Dataset entries
---------------

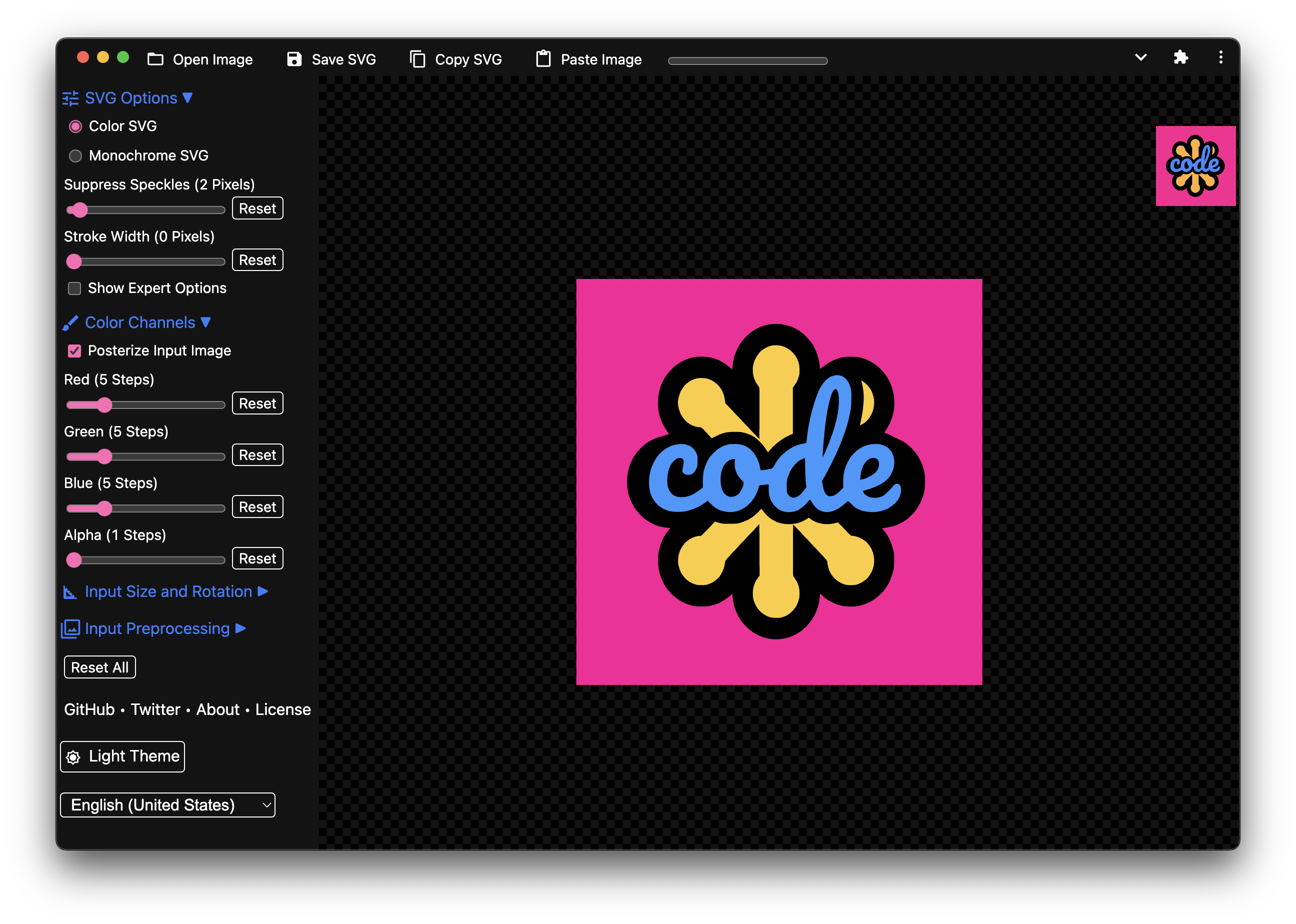Image resolution: width=1296 pixels, height=924 pixels.
Task: Uncheck Posterize Input Image
Action: pos(74,351)
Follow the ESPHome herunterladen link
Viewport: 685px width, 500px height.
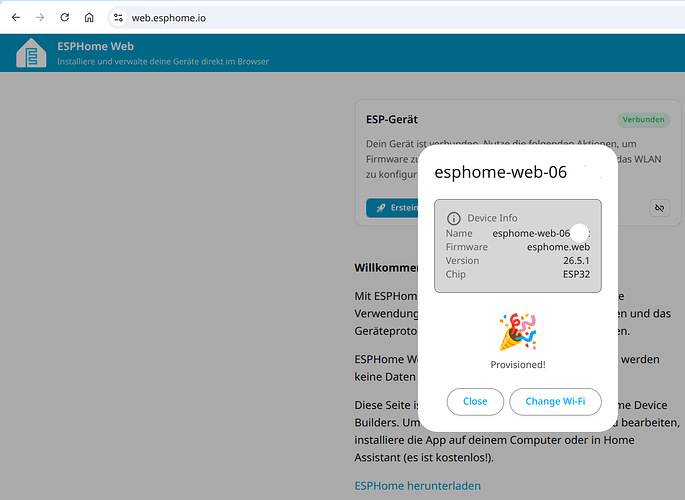pos(418,486)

---------------

▸ **EXERCISE DIRECTIONS**:
Word for word, restate the lines from the one containing "Follow the ESPHome herunterladen link" through the end of the entries. Do not include pictures.

▸ **PROBLEM SOLUTION**:
Follow the ESPHome herunterladen link
Viewport: 685px width, 500px height.
pos(418,486)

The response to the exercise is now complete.